Dataset entries:
*** Block opens ***

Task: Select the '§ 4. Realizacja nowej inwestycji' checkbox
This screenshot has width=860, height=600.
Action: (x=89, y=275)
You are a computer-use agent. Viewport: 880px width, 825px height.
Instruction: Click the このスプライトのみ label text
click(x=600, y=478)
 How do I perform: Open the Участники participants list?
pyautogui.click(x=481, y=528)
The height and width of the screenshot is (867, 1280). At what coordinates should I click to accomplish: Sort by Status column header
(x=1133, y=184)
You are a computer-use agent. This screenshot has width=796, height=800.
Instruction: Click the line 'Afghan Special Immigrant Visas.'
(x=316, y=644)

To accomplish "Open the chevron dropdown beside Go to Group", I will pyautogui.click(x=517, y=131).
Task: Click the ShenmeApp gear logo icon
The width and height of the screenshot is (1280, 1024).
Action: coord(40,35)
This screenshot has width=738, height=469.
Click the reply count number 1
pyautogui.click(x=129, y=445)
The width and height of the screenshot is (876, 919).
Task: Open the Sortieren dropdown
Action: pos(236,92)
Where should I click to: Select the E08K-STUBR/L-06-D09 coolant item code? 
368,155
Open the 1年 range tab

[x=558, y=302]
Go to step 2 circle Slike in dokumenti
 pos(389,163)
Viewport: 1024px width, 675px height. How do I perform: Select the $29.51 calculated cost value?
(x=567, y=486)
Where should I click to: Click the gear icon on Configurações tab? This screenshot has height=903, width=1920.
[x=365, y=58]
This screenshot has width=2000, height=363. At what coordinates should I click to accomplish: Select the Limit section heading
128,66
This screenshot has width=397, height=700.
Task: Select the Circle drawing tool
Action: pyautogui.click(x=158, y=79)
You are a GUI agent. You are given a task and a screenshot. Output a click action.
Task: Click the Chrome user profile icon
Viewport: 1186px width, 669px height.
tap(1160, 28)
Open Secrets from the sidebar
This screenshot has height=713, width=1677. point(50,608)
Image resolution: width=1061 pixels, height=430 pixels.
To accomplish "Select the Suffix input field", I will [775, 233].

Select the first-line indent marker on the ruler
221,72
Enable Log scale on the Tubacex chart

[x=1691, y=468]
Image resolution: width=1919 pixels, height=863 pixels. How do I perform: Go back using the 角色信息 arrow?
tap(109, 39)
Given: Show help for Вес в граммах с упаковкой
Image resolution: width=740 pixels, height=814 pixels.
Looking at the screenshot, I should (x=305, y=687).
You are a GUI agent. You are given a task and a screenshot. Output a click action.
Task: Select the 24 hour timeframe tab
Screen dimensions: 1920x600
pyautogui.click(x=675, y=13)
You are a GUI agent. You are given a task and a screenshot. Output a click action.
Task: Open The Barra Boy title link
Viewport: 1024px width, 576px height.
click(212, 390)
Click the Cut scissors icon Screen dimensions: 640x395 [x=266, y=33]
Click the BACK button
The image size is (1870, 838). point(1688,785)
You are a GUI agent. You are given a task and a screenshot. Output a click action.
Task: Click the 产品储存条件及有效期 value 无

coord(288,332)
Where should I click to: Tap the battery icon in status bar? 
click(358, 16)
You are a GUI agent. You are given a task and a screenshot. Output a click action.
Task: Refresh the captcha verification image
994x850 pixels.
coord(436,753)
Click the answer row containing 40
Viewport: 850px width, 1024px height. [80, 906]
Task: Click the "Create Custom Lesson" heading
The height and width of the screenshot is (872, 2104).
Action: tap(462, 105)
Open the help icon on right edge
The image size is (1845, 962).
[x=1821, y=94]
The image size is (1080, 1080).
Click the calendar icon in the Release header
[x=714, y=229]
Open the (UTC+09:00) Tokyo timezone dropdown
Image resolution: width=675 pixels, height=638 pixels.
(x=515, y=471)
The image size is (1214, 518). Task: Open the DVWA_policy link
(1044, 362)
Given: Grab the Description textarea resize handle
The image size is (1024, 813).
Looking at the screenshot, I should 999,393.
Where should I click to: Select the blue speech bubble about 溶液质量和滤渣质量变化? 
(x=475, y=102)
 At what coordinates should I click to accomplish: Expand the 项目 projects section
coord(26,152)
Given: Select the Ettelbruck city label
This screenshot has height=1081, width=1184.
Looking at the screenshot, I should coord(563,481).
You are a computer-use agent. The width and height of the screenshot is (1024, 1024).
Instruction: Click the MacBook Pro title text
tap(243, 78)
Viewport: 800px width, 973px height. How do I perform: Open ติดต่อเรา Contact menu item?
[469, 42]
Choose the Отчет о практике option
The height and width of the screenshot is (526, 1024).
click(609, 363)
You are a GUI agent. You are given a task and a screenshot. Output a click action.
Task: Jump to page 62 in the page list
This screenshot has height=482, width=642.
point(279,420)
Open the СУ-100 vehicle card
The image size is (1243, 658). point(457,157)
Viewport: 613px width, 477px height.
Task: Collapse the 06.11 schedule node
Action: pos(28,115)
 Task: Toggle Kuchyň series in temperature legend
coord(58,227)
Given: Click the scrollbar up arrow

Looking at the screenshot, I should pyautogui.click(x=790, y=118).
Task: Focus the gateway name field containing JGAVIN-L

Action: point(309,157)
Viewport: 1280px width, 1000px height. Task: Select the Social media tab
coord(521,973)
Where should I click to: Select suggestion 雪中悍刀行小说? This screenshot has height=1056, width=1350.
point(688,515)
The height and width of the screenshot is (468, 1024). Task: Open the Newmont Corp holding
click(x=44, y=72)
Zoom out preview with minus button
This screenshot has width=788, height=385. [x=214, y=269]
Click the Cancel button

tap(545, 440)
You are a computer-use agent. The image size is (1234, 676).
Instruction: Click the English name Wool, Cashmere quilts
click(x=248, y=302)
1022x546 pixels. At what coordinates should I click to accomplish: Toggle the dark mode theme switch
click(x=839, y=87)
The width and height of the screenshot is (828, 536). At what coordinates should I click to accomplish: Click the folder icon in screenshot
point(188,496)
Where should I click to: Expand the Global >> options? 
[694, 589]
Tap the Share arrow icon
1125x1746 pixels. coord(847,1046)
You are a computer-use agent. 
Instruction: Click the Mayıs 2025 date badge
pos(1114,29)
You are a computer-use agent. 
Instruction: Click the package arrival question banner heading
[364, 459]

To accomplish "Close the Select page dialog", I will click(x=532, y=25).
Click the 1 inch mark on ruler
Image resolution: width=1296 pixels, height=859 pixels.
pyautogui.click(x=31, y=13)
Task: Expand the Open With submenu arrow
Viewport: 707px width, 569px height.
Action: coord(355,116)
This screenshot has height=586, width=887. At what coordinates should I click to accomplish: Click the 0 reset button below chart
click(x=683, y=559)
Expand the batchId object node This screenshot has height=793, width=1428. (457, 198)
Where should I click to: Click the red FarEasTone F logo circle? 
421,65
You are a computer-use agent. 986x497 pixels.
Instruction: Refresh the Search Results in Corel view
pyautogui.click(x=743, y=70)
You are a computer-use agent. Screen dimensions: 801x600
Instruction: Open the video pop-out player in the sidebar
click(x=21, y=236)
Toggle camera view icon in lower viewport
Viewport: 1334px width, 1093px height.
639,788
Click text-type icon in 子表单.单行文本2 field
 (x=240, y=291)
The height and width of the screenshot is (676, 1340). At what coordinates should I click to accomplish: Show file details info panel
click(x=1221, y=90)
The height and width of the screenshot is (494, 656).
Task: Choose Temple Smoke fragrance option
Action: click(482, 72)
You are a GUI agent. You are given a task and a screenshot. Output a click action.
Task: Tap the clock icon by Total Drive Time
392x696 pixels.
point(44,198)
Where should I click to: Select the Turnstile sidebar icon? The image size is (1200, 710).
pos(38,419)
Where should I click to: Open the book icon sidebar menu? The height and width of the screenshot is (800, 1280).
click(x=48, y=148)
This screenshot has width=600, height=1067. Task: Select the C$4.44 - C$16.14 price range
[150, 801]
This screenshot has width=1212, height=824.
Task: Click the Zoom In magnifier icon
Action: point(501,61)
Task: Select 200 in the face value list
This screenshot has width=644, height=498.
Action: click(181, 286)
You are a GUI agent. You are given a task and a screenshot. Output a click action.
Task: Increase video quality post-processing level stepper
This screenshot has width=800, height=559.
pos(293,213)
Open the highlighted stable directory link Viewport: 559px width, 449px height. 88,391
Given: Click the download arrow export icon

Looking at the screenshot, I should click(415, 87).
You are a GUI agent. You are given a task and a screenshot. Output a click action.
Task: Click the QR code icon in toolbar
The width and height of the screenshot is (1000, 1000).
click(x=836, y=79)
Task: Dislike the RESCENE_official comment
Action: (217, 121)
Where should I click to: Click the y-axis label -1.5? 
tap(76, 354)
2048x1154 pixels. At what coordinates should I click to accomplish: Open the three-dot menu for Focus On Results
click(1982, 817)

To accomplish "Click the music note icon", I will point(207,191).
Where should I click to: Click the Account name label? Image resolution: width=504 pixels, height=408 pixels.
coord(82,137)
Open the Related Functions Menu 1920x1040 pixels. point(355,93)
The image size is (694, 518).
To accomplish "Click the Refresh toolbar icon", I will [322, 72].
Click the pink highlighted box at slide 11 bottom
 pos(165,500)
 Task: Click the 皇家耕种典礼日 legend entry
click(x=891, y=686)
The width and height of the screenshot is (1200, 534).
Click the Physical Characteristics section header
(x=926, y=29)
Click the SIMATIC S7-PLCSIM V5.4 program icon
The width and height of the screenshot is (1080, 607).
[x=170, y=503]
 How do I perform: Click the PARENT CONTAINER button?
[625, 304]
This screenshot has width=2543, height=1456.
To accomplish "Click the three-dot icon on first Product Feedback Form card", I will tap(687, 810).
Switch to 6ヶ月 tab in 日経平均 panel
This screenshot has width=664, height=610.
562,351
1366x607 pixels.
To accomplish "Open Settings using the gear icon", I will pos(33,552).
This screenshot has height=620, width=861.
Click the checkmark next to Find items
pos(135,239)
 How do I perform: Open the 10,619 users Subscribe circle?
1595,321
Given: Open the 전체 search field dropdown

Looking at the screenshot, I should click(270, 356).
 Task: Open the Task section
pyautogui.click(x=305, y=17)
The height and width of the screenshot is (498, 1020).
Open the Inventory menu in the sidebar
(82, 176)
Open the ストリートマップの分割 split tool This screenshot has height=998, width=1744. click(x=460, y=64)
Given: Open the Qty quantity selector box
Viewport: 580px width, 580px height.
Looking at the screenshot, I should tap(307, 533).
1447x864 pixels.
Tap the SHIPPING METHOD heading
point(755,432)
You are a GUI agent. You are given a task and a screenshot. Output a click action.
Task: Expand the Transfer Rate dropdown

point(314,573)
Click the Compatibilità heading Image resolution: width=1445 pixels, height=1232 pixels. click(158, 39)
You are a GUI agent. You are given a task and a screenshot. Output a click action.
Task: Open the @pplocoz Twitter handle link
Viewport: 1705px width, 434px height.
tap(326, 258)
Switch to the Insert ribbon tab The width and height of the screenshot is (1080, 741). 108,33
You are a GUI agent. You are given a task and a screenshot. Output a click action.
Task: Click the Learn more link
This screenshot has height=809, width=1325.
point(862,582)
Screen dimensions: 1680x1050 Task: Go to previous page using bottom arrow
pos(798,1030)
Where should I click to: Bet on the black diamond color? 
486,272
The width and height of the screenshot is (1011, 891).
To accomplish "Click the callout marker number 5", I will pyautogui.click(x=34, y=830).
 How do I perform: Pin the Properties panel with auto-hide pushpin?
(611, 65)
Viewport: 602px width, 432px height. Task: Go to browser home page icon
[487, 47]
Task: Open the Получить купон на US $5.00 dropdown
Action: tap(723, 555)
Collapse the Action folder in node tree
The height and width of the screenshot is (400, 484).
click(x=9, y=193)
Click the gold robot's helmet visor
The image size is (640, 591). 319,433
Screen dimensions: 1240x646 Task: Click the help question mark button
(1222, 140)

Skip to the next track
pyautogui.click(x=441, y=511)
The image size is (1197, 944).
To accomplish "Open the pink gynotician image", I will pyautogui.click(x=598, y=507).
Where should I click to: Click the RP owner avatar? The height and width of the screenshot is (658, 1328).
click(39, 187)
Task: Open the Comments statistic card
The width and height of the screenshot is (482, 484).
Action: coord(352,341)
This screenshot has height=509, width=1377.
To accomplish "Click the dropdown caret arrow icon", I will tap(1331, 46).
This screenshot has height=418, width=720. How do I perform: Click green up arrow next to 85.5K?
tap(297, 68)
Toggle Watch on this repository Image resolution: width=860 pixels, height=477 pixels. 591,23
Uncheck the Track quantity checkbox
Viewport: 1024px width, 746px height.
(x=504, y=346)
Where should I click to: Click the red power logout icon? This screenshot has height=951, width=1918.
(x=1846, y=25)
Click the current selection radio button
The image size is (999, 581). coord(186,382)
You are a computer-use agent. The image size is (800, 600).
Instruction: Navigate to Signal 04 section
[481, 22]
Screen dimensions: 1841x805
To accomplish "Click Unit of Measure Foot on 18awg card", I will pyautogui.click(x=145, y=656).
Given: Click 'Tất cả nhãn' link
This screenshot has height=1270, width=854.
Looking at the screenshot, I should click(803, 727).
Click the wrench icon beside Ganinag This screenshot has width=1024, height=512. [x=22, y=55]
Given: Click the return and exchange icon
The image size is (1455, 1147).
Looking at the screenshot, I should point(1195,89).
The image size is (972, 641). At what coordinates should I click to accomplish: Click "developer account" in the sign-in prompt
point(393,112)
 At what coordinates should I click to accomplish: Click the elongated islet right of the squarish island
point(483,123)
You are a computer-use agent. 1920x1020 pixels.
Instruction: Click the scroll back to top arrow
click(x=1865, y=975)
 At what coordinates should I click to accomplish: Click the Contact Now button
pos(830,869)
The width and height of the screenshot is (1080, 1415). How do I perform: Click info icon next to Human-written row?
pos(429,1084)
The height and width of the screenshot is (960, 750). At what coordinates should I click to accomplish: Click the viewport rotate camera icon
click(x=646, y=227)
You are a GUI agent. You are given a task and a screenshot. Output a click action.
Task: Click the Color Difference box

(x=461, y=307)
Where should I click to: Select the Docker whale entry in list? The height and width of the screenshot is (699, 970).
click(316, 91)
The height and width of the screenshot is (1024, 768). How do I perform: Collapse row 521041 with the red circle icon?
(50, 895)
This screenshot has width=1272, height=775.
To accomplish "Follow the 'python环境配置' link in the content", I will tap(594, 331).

*** Block closes ***

What to do:
Locate the lines above that contain "quantity" and copy them.

Response to the exercise:
Given: Open the Qty quantity selector box
Uncheck the Track quantity checkbox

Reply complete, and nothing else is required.